- Global economy has only partially recovered
- Loonie is still 40% higher than in the early 2000s
- Bank of Canada will not manipulate the currency exchange rate
The Bank of Canada Governor Stephen Poloz addressed a crowd of entrepreneurs earlier today. While at times the governor seemed to be giving a Central Banking 101 lecture he stressed the importance of a floating currency in the current adverse economic atmosphere. He also came across as a firm believer in avoiding the pitfalls that have befallen the policy makers that have relied heavily in forward guidance. In start contrast to his predecessor Mark Carney, now governor of the Bank of England, Poloz is not an “unreliable boyfriend”. Carney was called that by one of UK’s MPs after contradictory statements in the same week that had markets confused about the interest rate outlook of the nation. Poloz outlined the Canadian reality of an economy dependant on exports mainly to the US. A Recovery in the US will benefit its norther neighbor.
Bank of Canada Governor Stephen Poloz main points:
- Global economy has only partially recovered
- Loonie is still 40% higher than in the early 2000s
- Bank of Canada will not manipulate the currency exchange rate
- A floating loonie is the best strategy to achieve monetary policy objectives
- Canada’s economy is linked to commodity prices
- An export focus is needed to get Canada back on track
The Bank of Canada Governor Stephen Poloz reiterated the central bank’s mandate. To achieve its mandate the BoC needs to be focused on inflation.

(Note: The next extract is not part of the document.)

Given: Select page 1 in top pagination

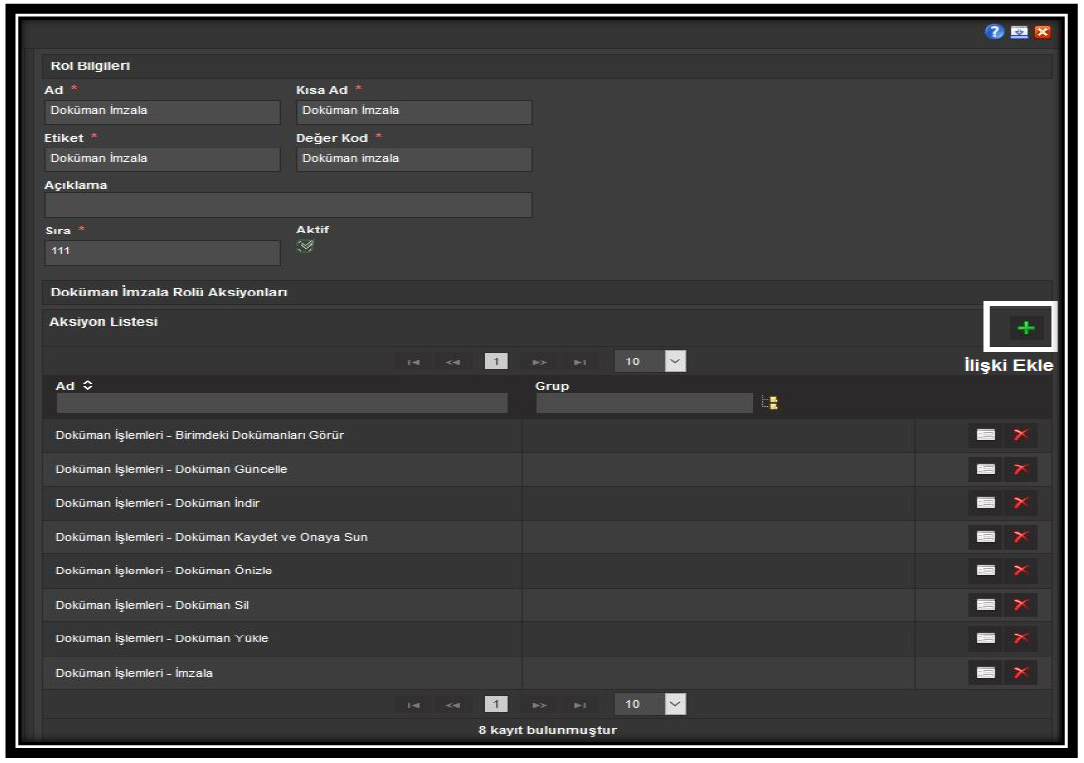Looking at the screenshot, I should point(496,362).
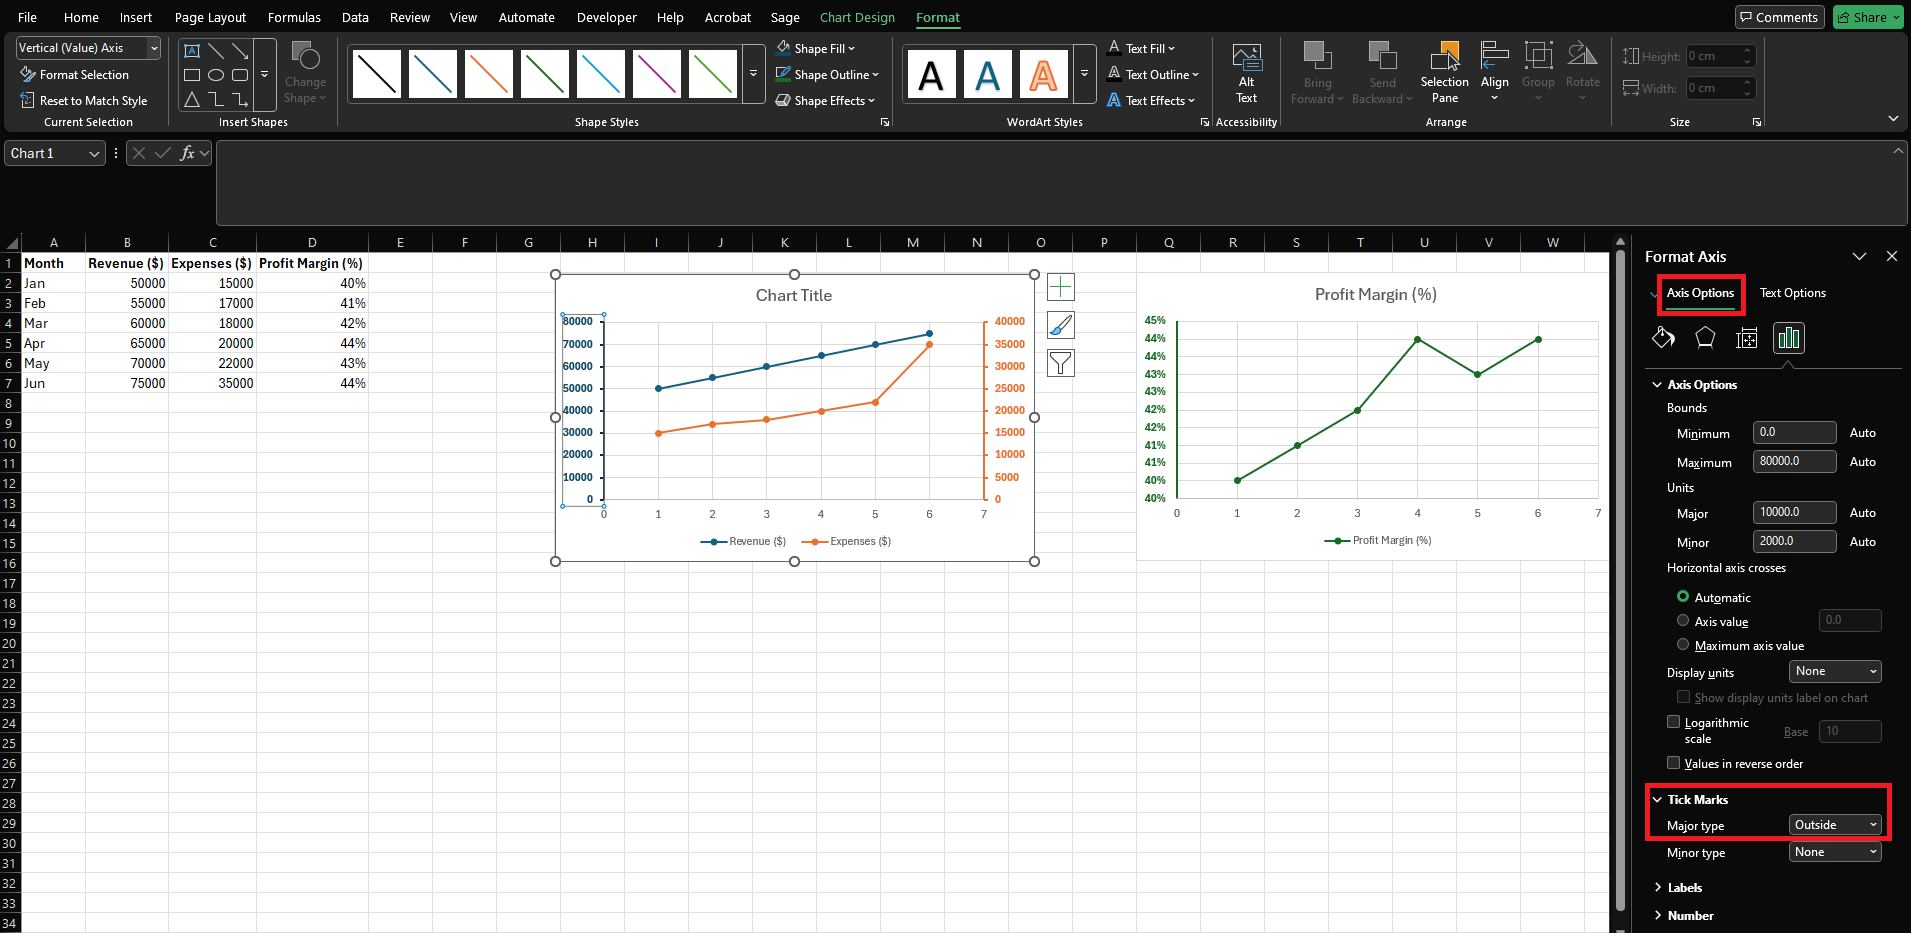
Task: Open the Selection Pane from the ribbon
Action: (1443, 70)
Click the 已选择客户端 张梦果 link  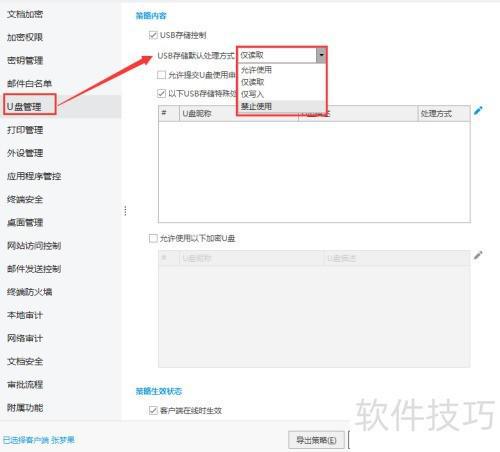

The Governor’s what if scenario on cutting rates to keep the loonie at 65 cents in is a good educational tool but it is afforded the luxury of knowing the outcome of the 2008 crisis.
The data earlier today supports Governor Poloz speech to entrepreneurs. Canadian manufacturing exceeds expectations. Auto manufacturing leads the way with 11.6% MoM increase. Factory shipments rose 2.5% with auto again being a strong contributor to the surge. Both figures were well above expectations and tied into the BoC Governor’s speech.
The Governor is focusing on the positives of a weak loonie but outlines the challenges of central bank intervention as they could wreak havoc with inflation and ultimately job creation.
The main challenge facing Canada is its reliance on commodities and manufacturing. The first have decreased in price given the current global growth forecasts and only energy seems to have contributed to Canadian growth. Manufacturing surprised to the upside with auto being the major driver. After the harsh winter it will remain to be seen if the pace of recovery is sustainable but a lot depends on the US market.